ルゥはただただびっくりして、レビィを見つめた。こんなに小さな身体にこんなにたくさんのエネルギーを持っているなんて。彼女のたくましい生命力にルゥは夢中になって、
「うん」と彼女の言葉に同調した。
「ついていくよ、デューク」
それをはじめに、その場の全員が同意した。
「そうだよな、どうせ死ぬなら」
「こわくないよ、みんながいる」
「ユカのためにも」
「そうだ!進もう、みんなで」
「デュークは頼りにできる魔法使いだよ」
「死んだってあなたのせいじゃない」
「死の迎えを待つな、こちらから迎えに行ってやろうぞ」
革命軍さながらにみんなは声を上げた。光と熱気に包まれた、素晴らしい瞬間だった。希望は差し込むことを待つだけでなく、作り出すこともできるのだ。
デュークは、久しぶりに光に照らし出された全員の顔を見渡すことができて安心した。そのどの顔も、強い意志を持っていた。笑っているものすらいた。
デュークはこのクラスの学級委員であったから、余計にこの件に関しては責任を感じていた。
(あのとき、自分がもっと早く避難の指示を出していれば…)
そんな思いが付きまとって離れなかったのだ。どんなに冷静に落ち着いて話しているように見えても、心はやはり黒く罪悪感に染まっていく。
いつか隠しきれず、八つ当たりしてしまうかもしれない。自分一人だけで逃げ出そうとしてしまうかもしれない。裏切ってしまうかもしれない。そんな不安も抱えて、何をどうしていいかわからず、自分だけでどうにかしなくてはいけないと感じていた。
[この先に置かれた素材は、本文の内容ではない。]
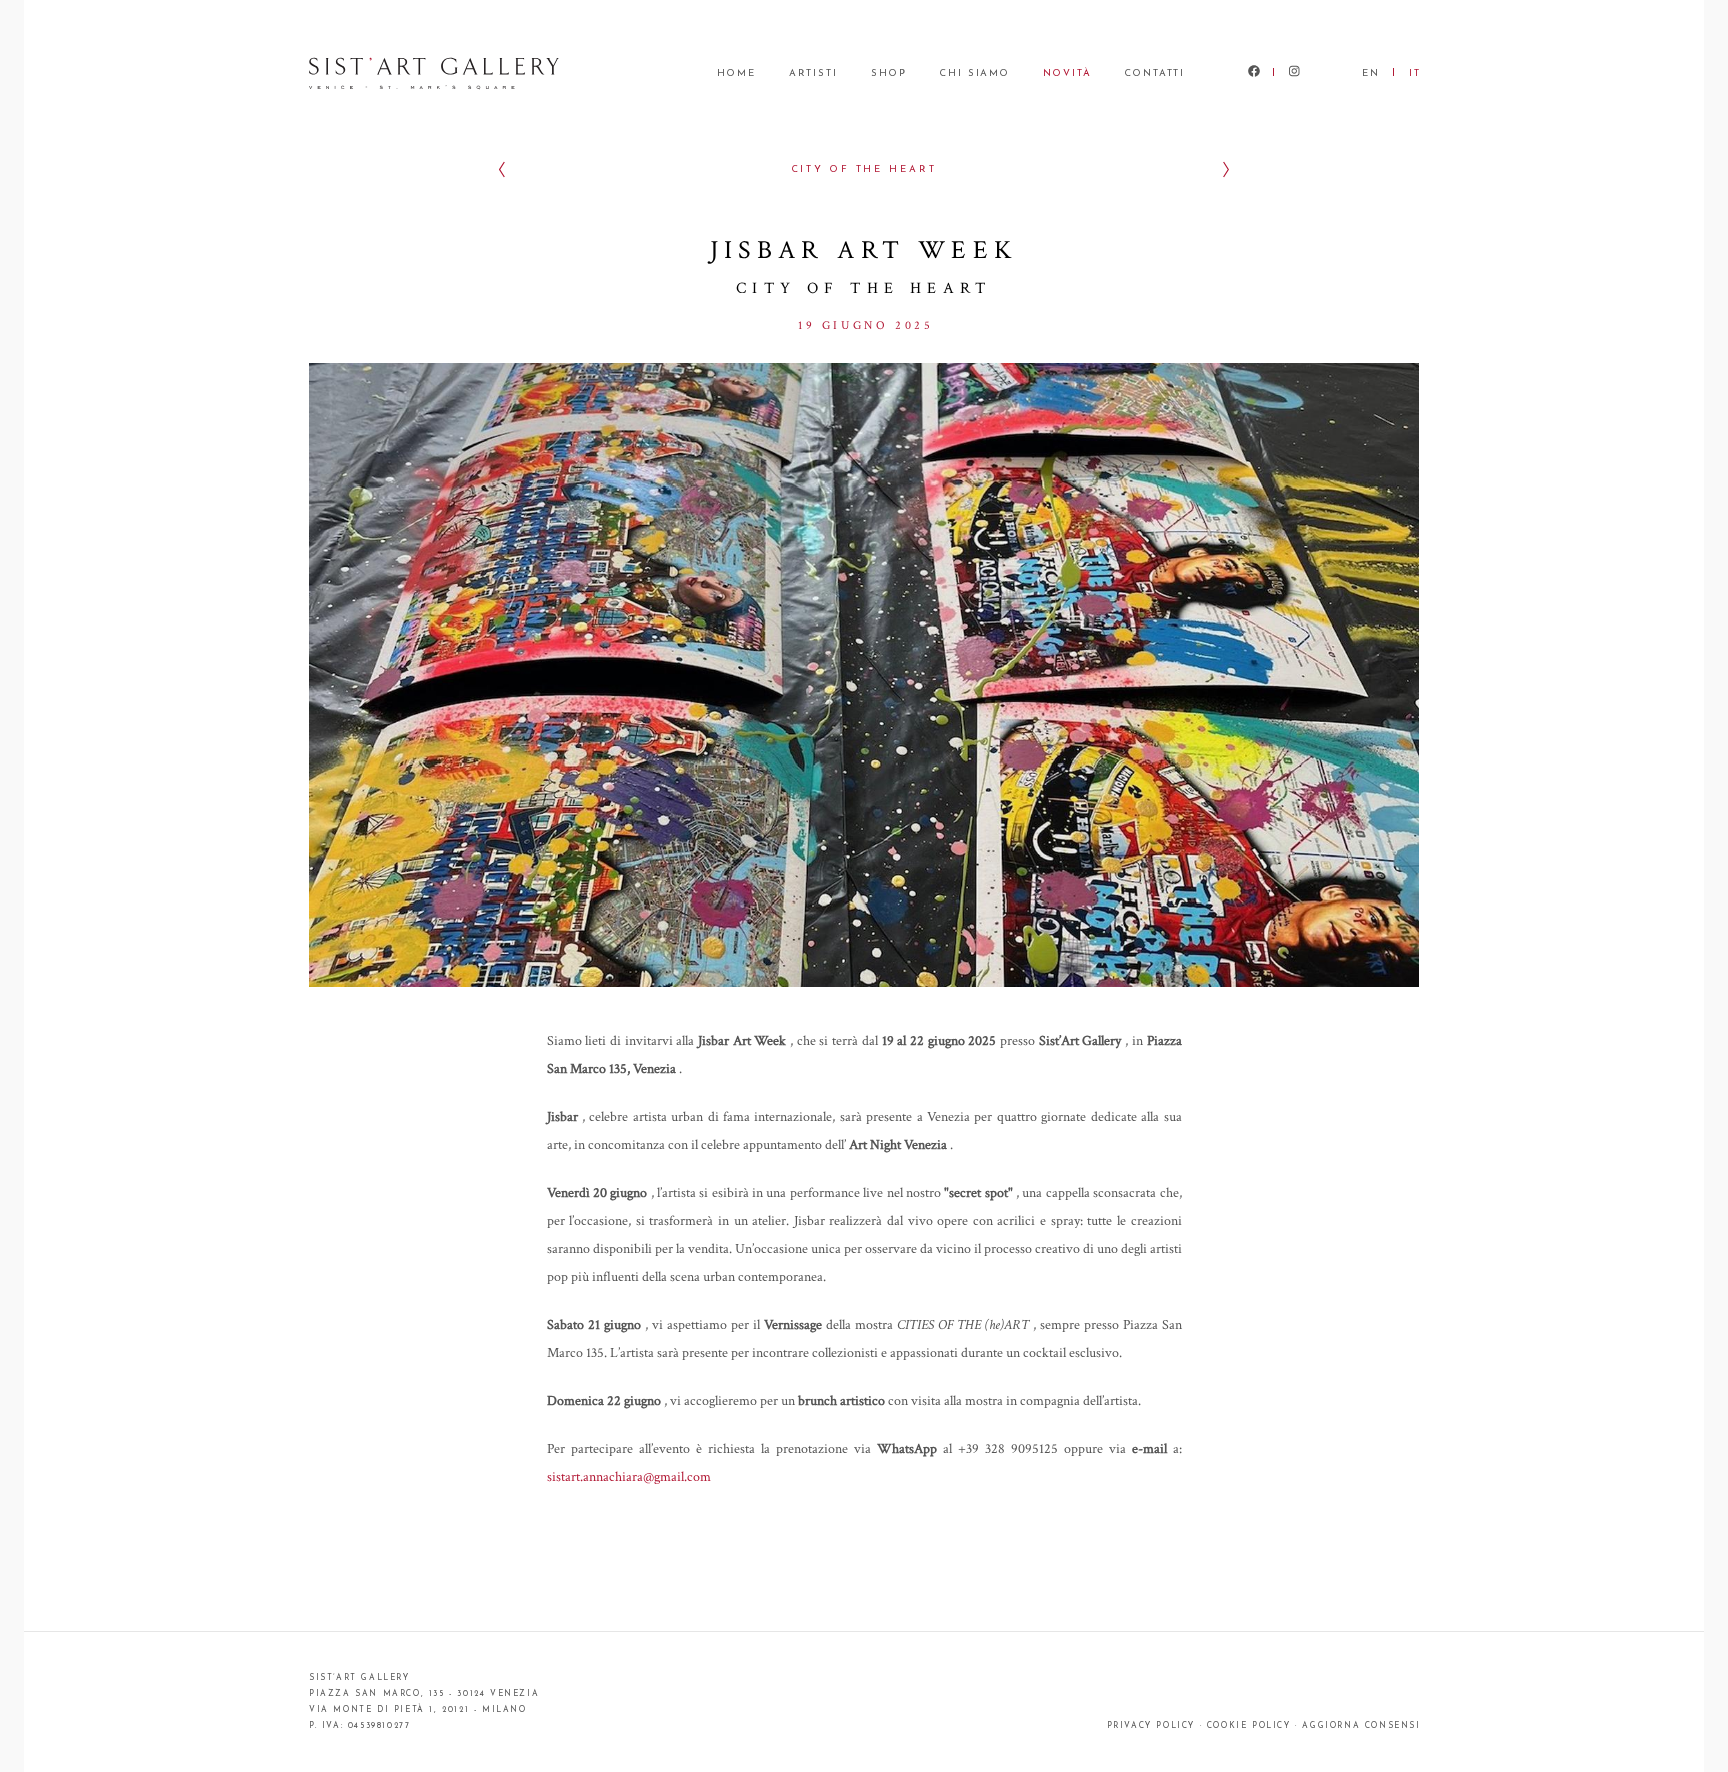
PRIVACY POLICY (1151, 1726)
だが今こうして、自分に「正しいよ」と言ってくれるみんながいる。信頼を宣言し、ついてくる決意をしてくれるみんながいるのだ。それがどんなに尊くて、大切なことなのか。
デュークこの現象に深く感動して、しばらく口を聞けずにいた。少ししてから、ようやく震える声で言った。
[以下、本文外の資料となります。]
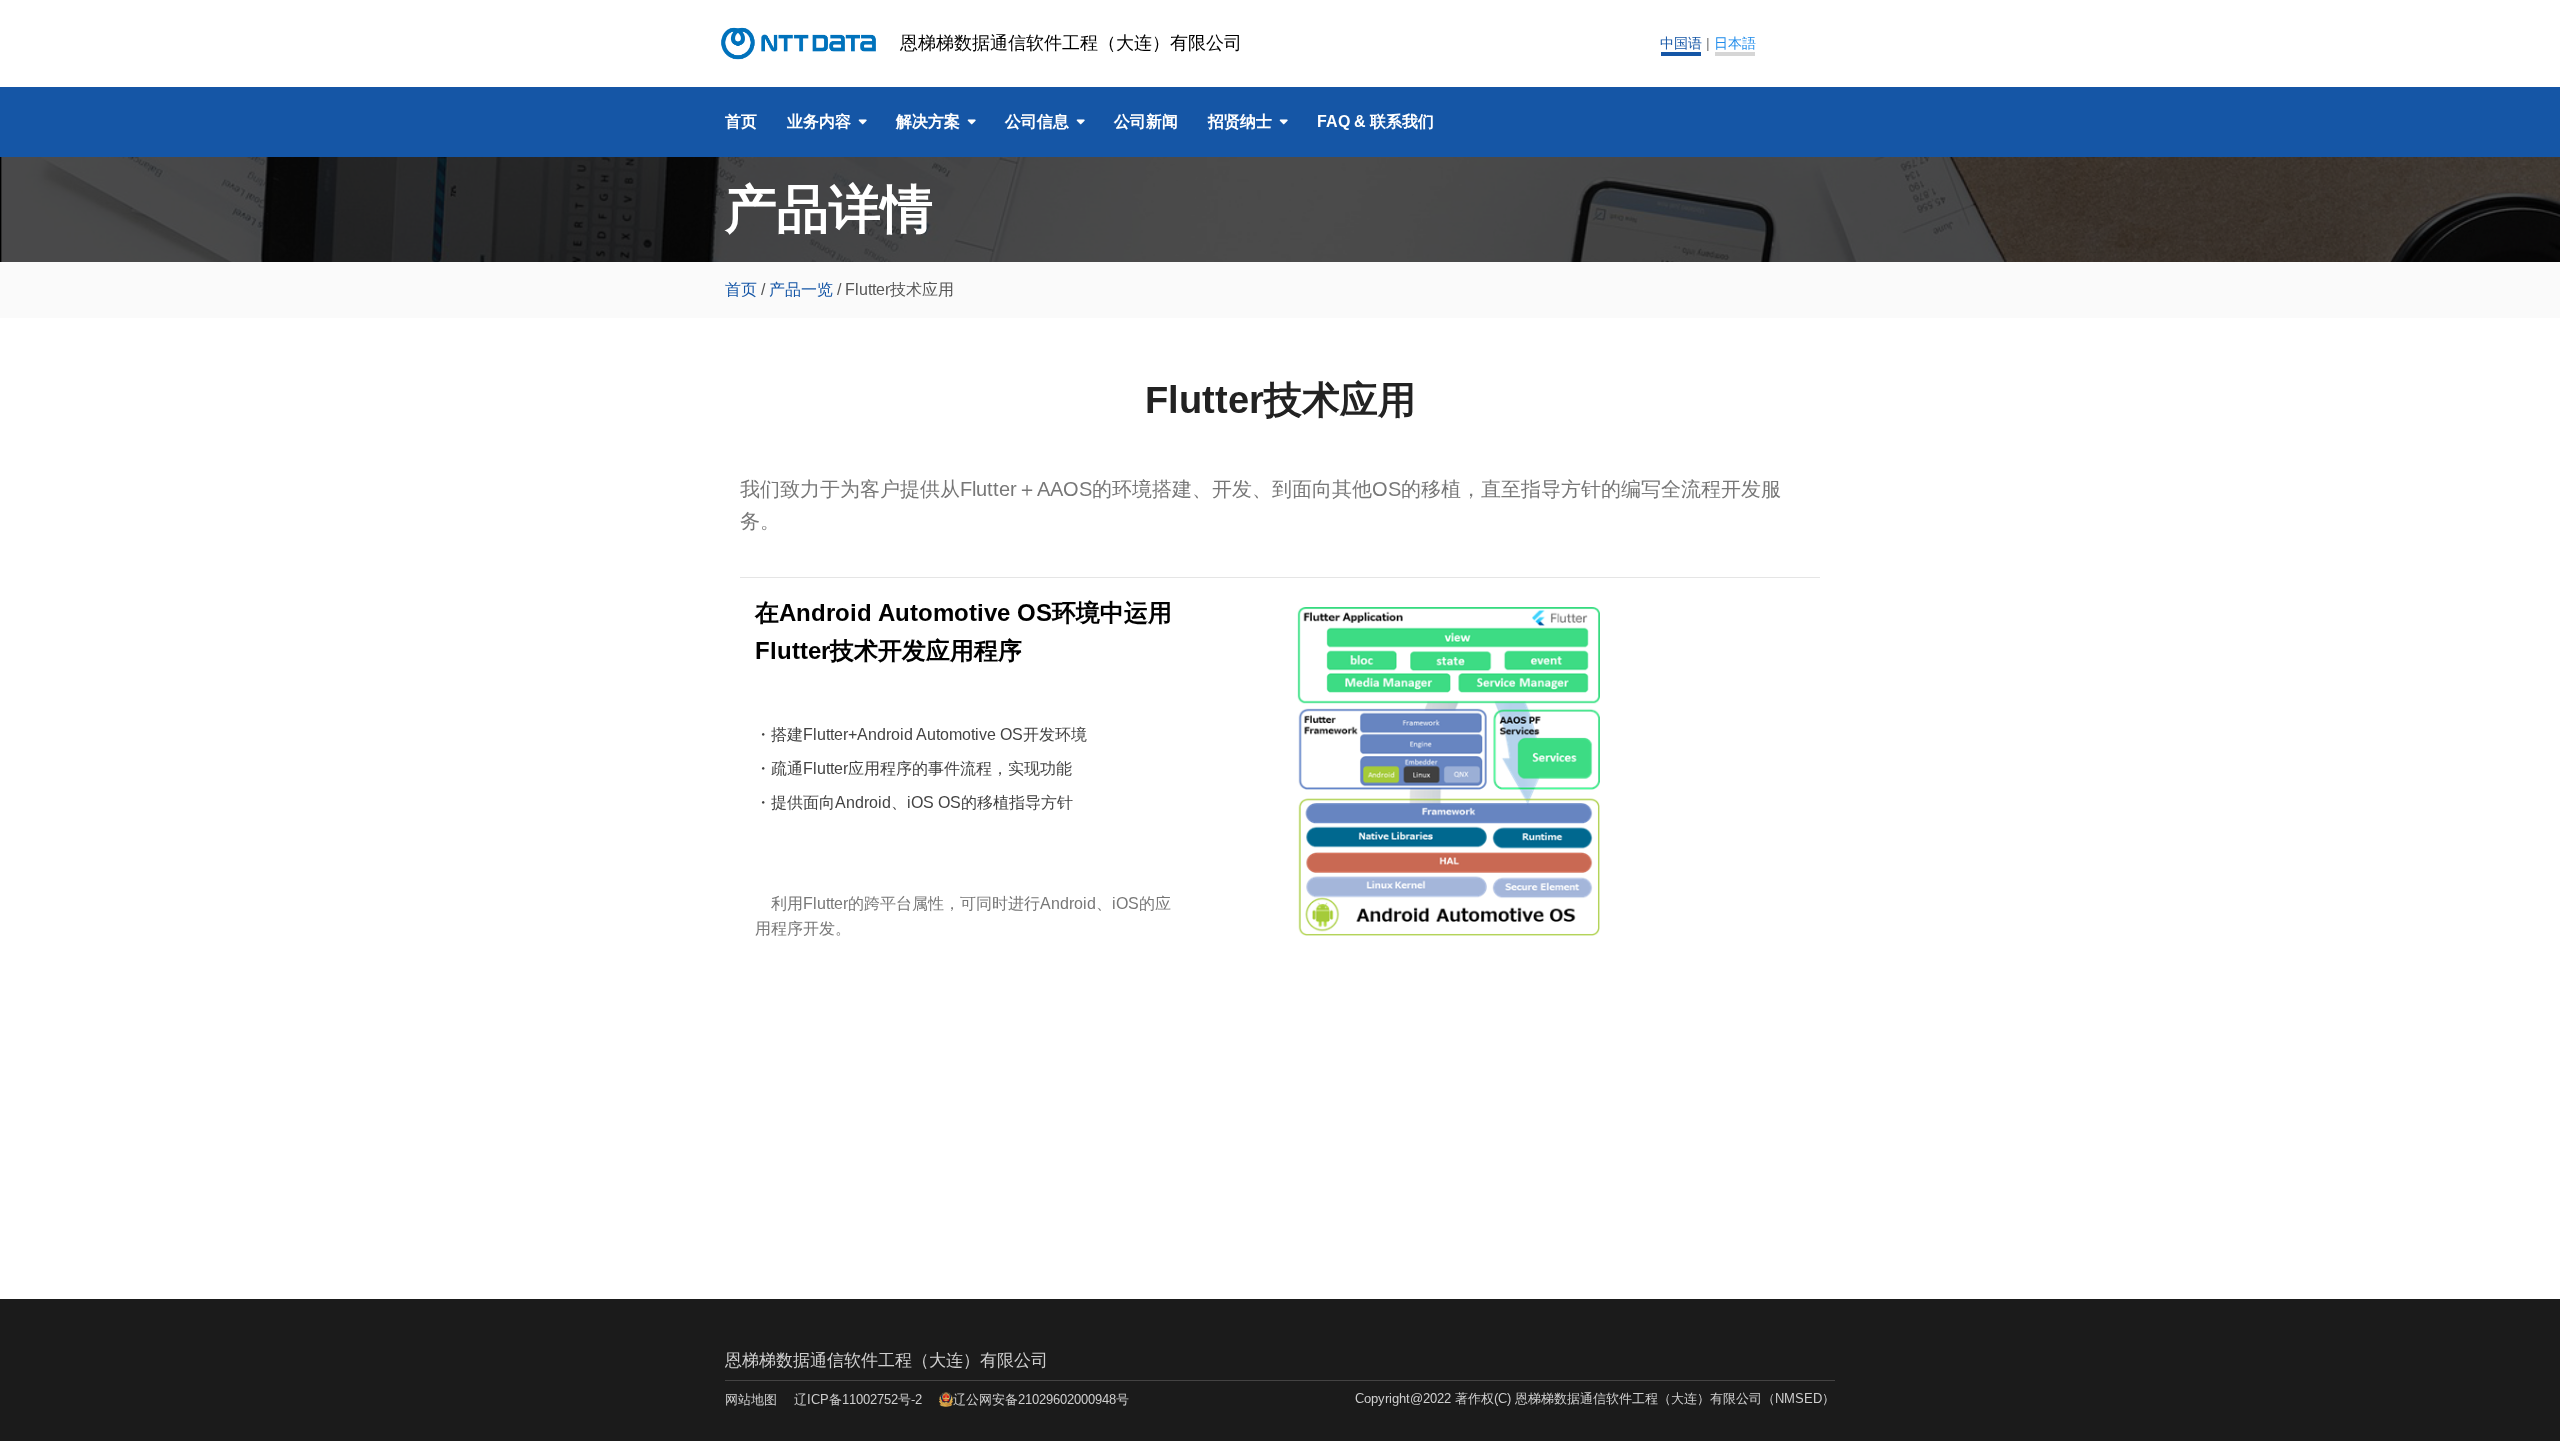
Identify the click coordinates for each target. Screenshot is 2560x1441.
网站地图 (751, 1399)
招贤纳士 (1240, 121)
「わかったよ、とてもよくわかった。レビィ、お願い、魔法をといて」
デュークは泣き笑いで言った。
「こんなに明るいのだめだよ。僕が泣きそうなのが、ばれてしまう」
レビィはくすっと笑って、ゆっくりと明るさを下げた。沸き立っていた17人も次第に静まり、たった今忠誠を誓ったわがリーダーの次の言葉をじっと待った。